“Here are the suggested slogans for the relaunch material we are sending out to schools, Mr. Hunt. We’ve narrowed it down to one of these and you have final approval.”
“Great, Toby, what have we got? Let’s see… What’s this? ‘THEY’RE GR-R-REAT!’ Hm. I like it, but we’d have to lose the tiger…”
“Righto. ‘Lose the tiger’. Okay, Mr. Hunt. What about this one?”
“Hm. I’m not sure I get it. ‘Snap! Crackle! Pop!’…um, nope. I don’t really see…”
“That’s okay, Mr. Hunt. I didn’t really think… I… er, what about this one? Have you seen this one?”
“That’s it! That’s the one. That says everything we know people think about levels. It’s absolutely the reason why we are bringing them back: people love them; they just don’t realise that they love them. THIS is definitely the slogan we should use: ‘National Curriculum Levels – have you forgotten how good they taste?’ I love it!”
Of course people wouldn’t be silly enough to be resold back something that they didn’t think they wanted on the back of a rebranding. Would they? You’d be surprised.
In January 2008, the breakfast cereal Shreddies launched a new advertising campaign in Canada that resulted in a reportedly significant sales increase, and ensured the product continued to perform well for quite some time afterwards.
The reason for the spike in sales was this advertising campaign:
Brilliant/frightening, isn’t it? This is what Rory Sutherland (Vice-Chairman of international advertising agency Ogilvy & Mather, and Spectator columnist) tells us is “intangible added value” in his very entertaining 2009 TED Talk on the subject – a talk in which he refers to the Diamond Shreddies campaign. Sutherland asks:
“How many problems of life can be solved actually by tinkering with perception, rather than that tedious, hardworking and messy business of actually trying to change reality?”
That is exactly what the Diamond Shreddies campaign does. It takes something, changes the perception of it, adds intangible value.
And that seems to be what is happening with many of the approaches to replacing curriculum levels that I read and talk to people about. I know people are actually making changes – re-writing descriptors, changing bands, etc., but what this seems to result in – in many cases – is just another version of curriculum levels.
In these cases, I think people’s perceptions of what they are using may have changed and as a result they see value in their model, but this may come purely as a result of the sunk cost fallacy: “we invested lots of time and effort into this, so it must be better than what we had before.” The important thing to do now is to ask ourselves, honestly: Is this better? Have we improved the previous model? And we should continue to rewrite, redefine, remodel until we know what we are doing isn’t just turning the current model on its side and calling it ‘new’.

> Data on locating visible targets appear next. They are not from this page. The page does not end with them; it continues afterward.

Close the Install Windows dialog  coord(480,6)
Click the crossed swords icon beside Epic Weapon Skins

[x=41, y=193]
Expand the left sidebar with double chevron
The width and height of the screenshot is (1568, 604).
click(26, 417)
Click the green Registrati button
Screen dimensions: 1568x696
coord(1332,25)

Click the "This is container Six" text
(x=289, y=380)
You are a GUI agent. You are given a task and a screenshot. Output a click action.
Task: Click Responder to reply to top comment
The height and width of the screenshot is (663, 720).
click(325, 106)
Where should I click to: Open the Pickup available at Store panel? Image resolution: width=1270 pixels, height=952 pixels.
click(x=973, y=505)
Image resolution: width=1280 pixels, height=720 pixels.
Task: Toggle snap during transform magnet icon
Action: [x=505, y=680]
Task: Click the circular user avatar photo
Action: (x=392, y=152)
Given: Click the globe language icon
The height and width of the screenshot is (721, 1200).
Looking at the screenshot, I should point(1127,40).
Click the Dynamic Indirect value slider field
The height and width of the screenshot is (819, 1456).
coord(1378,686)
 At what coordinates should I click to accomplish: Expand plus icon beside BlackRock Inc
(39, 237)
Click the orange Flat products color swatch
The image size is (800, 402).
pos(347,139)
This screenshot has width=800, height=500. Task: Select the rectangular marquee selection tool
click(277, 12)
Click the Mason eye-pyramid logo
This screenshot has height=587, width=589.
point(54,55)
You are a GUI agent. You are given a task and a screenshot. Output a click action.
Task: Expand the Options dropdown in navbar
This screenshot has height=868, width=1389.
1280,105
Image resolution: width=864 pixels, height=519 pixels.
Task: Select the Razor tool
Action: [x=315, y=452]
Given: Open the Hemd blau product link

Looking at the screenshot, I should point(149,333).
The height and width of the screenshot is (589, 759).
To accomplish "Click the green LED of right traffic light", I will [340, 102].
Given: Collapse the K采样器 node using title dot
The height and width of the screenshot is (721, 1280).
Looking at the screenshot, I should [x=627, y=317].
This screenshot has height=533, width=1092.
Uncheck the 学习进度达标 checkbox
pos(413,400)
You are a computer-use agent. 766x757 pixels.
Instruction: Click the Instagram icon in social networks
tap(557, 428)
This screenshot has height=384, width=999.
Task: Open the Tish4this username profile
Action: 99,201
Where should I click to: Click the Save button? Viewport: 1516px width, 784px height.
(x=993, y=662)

Part of me wonders whether our reluctance to travel too far from levels is due to the discourse we use. Every model I see discussed is always presented in its relation to levels: the phrase ‘life after levels’ is used in almost every blog and tweet on the topic. Failing that, it’s ‘beyond levels’, ‘post-levels’, etc. Maybe it’s time to stop using the word ‘levels’ in our discourse and start referring to it as ‘assessment’, ‘KS1-3 assessment’ or ‘KS assessment’. As long as we keep using ‘levels’ in our language, everything we do is anchored to the National Curriculum Levels and we will never really sail too far from them.
We should ensure that we aren’t just adding intangible value to a model that already exists, a model that we scorned over for years and jeered at gleefully as it was evicted from the Big Brother house.
Alternatively, we could just embrace the idea of intangible added value and apply it to all that we do in education. Back to Rory Sutherland (“Normally, as an advertising man, I actually speak at TED Evil”):
“So I was discussing this. And I actually went to the Marginal Revolution blog by Tyler Cowen. I don’t know if anybody knows it. Someone was actually suggesting that you can take this concept further, and actually produce placebo education. The point is that education doesn’t actually work by teaching you things. It actually works by giving you the impression that you’ve had a very good education, which gives you an insane sense of unwarranted self-confidence, which then makes you very, very successful in later life. So, welcome to Oxford, ladies and gentlemen.”